Start of Block
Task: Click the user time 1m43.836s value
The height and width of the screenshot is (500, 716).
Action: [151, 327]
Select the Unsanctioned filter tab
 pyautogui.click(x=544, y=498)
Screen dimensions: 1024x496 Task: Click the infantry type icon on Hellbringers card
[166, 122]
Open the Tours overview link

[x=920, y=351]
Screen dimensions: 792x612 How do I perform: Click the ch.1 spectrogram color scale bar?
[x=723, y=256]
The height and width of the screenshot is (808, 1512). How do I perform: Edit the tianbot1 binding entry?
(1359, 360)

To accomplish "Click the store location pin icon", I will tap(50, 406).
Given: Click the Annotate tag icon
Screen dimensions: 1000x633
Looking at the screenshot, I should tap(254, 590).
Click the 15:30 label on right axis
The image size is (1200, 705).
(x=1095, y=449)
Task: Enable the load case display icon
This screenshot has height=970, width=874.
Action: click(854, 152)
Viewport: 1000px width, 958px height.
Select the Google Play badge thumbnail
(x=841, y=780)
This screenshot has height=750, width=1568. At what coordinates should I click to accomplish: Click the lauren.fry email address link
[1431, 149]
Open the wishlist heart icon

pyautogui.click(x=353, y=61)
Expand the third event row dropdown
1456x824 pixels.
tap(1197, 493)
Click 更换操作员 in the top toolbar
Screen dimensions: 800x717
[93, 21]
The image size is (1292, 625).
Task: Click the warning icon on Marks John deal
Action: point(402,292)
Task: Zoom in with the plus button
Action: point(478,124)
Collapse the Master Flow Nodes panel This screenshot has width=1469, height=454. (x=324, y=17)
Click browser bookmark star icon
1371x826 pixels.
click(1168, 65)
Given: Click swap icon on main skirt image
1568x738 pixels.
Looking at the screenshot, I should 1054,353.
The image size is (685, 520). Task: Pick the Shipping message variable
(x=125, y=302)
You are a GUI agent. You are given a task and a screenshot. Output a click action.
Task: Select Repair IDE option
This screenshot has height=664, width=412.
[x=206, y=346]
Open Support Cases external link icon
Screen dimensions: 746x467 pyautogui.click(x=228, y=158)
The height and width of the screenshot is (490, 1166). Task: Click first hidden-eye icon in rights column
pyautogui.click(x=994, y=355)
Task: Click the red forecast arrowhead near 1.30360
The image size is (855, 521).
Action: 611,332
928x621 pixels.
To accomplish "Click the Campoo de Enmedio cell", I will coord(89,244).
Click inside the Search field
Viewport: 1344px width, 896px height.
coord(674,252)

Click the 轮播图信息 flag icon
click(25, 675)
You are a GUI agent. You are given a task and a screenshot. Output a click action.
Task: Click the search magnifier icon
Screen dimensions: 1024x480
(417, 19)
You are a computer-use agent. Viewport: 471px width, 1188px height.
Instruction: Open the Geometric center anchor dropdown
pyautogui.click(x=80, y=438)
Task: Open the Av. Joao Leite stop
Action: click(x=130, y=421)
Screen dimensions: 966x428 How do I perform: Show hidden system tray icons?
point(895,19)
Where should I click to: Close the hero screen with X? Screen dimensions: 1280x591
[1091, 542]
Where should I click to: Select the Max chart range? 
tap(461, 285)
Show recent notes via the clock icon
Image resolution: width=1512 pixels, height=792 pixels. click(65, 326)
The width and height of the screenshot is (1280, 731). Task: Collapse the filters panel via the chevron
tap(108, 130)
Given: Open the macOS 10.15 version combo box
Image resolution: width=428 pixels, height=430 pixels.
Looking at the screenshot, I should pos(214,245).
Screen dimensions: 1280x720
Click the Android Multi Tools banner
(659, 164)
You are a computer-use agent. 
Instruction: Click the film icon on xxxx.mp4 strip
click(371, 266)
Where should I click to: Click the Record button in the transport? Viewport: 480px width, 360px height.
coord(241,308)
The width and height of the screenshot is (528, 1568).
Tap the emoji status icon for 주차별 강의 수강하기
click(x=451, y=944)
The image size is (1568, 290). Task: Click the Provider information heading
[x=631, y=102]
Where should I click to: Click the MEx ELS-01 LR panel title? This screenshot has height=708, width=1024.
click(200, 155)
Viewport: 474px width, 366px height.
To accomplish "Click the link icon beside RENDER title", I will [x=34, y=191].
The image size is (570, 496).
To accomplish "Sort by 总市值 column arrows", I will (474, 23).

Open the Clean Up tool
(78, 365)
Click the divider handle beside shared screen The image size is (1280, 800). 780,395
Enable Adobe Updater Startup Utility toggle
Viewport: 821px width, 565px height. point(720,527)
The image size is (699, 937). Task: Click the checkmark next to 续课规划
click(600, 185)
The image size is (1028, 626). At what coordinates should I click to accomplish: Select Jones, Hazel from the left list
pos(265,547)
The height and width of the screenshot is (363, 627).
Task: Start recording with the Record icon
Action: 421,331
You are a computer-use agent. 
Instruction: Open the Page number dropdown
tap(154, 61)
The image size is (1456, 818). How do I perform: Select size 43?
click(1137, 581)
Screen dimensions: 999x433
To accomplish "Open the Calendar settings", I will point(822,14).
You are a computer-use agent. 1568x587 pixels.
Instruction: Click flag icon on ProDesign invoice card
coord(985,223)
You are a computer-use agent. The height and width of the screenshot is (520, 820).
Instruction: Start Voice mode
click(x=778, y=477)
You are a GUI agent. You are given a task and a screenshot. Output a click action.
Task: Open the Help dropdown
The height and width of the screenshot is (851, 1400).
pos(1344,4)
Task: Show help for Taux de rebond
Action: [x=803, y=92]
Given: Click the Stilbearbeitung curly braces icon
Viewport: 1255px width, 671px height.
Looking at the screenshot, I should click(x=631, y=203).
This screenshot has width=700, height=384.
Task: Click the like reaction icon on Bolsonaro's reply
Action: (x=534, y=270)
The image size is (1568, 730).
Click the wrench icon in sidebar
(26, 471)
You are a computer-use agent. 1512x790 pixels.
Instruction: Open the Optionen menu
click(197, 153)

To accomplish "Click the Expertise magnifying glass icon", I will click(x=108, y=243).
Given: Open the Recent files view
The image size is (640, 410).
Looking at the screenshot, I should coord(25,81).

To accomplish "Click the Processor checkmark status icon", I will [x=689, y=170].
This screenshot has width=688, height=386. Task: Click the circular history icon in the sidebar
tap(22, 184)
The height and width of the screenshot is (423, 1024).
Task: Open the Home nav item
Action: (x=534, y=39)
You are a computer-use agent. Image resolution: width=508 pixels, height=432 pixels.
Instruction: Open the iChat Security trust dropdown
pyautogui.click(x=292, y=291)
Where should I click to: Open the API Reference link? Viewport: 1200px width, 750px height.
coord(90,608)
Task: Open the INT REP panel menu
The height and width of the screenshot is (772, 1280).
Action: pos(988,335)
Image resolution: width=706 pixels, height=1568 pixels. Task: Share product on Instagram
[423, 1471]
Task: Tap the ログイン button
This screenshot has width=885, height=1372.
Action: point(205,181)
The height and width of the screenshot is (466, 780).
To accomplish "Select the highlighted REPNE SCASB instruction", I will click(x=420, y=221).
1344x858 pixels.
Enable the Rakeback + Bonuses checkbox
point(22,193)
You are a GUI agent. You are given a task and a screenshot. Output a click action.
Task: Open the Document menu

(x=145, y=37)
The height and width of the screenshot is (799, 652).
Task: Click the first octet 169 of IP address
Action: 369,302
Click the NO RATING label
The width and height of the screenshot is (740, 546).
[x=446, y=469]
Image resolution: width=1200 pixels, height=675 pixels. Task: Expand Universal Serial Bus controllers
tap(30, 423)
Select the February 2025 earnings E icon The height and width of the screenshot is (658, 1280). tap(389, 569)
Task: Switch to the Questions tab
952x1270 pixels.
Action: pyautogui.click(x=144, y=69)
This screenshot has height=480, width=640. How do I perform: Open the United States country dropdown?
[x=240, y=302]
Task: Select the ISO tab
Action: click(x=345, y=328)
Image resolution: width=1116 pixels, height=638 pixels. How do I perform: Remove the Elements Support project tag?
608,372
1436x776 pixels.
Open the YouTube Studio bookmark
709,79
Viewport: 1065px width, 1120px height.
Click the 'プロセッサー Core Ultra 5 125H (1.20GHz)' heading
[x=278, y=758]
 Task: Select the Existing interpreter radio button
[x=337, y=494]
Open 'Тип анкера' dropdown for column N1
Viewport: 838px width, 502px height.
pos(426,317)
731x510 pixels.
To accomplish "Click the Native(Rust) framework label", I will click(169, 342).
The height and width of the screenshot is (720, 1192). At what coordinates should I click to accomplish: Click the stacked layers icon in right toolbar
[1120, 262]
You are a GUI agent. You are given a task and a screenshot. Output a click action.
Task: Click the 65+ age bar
End of Block
* AIM OF THE EXERCISE:
Scan the entries and show every line in which the word "beside" is found.

* WRITTEN ANSWER:
To accomplish "Click the link icon beside RENDER title", I will [x=34, y=191].
Click the divider handle beside shared screen The image size is (1280, 800). 780,395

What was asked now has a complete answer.